• PROBLEM DESCRIPTION:
Retype, exactly and only, each line from the one containing "Startseite (82, 481)" to the end of the records below.

(Collected data)
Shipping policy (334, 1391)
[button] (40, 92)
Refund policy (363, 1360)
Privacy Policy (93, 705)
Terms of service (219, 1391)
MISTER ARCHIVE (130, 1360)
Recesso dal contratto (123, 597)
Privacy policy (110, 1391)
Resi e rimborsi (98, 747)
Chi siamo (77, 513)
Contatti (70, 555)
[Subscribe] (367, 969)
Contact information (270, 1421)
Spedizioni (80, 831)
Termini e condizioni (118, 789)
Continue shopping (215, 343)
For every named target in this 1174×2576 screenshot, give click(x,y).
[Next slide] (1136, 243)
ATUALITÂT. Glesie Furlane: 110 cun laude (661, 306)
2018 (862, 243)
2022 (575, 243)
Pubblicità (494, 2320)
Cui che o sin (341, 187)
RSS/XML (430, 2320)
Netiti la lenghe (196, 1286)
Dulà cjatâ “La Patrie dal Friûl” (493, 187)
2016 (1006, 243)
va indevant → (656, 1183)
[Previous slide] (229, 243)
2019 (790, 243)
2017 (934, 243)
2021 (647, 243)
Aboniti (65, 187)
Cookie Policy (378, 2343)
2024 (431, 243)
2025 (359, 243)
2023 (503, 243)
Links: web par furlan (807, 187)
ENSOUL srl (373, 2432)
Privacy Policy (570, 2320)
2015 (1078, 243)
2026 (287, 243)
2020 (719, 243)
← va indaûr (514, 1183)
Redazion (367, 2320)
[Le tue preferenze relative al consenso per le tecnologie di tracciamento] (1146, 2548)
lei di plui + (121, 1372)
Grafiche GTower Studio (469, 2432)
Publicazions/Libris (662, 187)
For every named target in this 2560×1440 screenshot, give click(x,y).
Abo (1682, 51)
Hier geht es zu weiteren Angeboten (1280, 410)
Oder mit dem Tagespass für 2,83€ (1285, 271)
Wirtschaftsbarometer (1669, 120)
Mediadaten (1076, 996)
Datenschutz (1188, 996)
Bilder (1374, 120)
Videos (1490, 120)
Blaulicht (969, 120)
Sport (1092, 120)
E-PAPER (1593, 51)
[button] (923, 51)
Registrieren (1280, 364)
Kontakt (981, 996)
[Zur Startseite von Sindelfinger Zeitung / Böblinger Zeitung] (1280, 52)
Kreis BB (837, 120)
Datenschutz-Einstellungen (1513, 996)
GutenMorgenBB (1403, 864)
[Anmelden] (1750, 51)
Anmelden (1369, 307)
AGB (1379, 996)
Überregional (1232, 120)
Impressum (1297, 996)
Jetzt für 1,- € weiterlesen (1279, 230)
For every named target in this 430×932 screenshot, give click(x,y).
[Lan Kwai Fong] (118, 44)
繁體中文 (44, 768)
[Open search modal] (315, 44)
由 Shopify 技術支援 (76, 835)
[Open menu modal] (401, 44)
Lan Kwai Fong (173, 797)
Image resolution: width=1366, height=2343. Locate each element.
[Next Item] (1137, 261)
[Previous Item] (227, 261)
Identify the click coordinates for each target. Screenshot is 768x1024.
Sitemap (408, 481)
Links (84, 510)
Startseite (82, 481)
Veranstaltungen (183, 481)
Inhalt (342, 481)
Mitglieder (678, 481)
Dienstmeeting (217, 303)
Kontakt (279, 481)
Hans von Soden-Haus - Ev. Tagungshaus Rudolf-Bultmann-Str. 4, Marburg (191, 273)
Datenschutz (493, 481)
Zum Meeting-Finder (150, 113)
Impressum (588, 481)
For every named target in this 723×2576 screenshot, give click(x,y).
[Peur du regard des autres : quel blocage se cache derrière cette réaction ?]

• TASK RESPONSE:
Startseite (82, 481)
Veranstaltungen (183, 481)
Inhalt (342, 481)
Mitglieder (678, 481)
Dienstmeeting (217, 303)
Kontakt (279, 481)
Hans von Soden-Haus - Ev. Tagungshaus Rudolf-Bultmann-Str. 4, Marburg (191, 273)
Datenschutz (493, 481)
Zum Meeting-Finder (150, 113)
Impressum (588, 481)
For every named target in this 723×2576 screenshot, give click(x,y).
[Peur du regard des autres : quel blocage se cache derrière cette réaction ?]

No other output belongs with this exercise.